__Directions__. The copy you give must match the records exactly, except that it holds no images.

[Opening Records for this exercise section]

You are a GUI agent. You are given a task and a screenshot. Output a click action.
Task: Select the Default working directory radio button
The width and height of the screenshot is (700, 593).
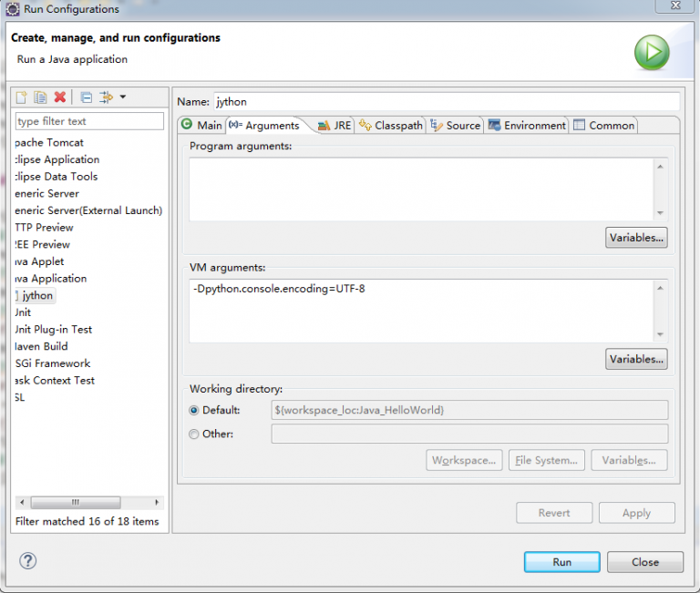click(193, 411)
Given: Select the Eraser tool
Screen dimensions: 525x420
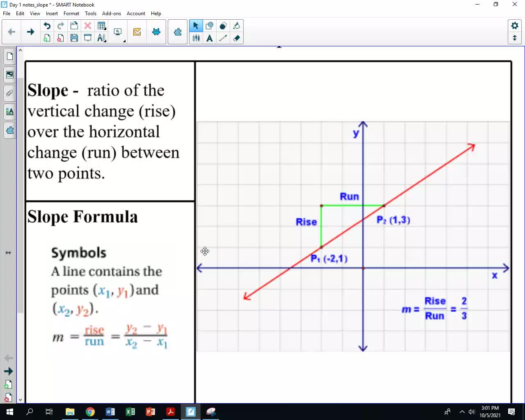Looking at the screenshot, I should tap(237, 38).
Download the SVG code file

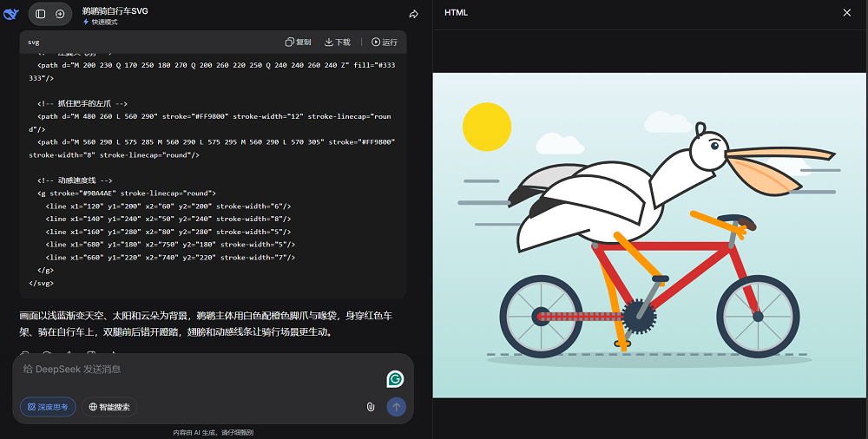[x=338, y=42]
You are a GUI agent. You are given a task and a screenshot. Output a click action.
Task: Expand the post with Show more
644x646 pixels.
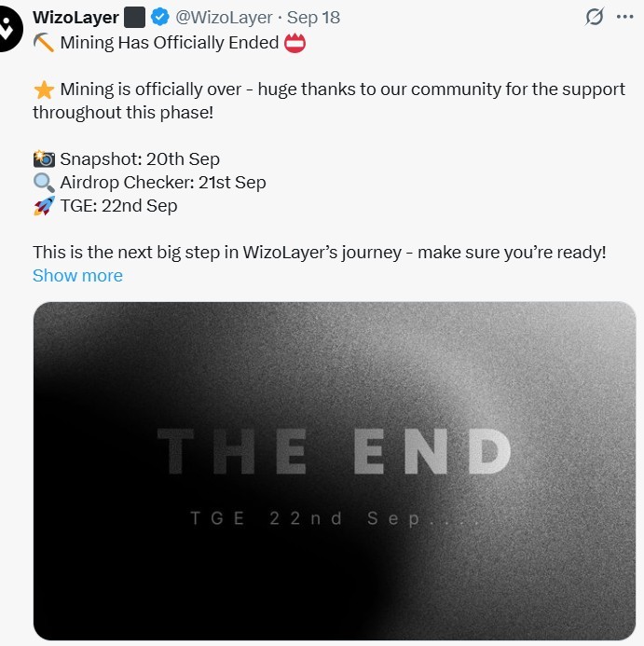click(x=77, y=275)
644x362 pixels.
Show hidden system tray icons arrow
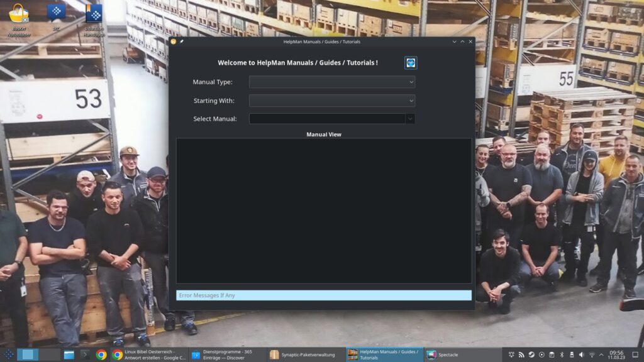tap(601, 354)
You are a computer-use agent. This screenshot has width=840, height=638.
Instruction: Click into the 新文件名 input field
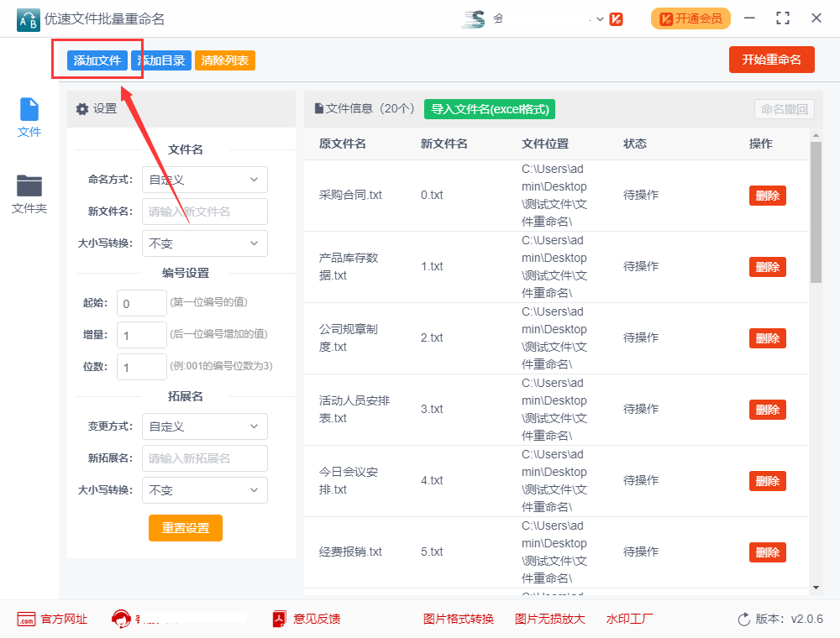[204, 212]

[Closing Records for this exercise section]

__Output for this task__.
You are a GUI agent. You are given a task and a screenshot. Output a click action.
Task: Select the Default working directory radio button
The width and height of the screenshot is (700, 593).
click(193, 411)
Given: Select the Eraser tool
Screen dimensions: 525x420
Looking at the screenshot, I should tap(237, 38).
Download the SVG code file

[x=338, y=42]
You are a GUI agent. You are given a task and a screenshot. Output a click action.
Task: Expand the post with Show more
644x646 pixels.
click(x=77, y=275)
644x362 pixels.
Show hidden system tray icons arrow
tap(601, 354)
You are a computer-use agent. This screenshot has width=840, height=638.
Instruction: Click into the 新文件名 input field
[204, 212]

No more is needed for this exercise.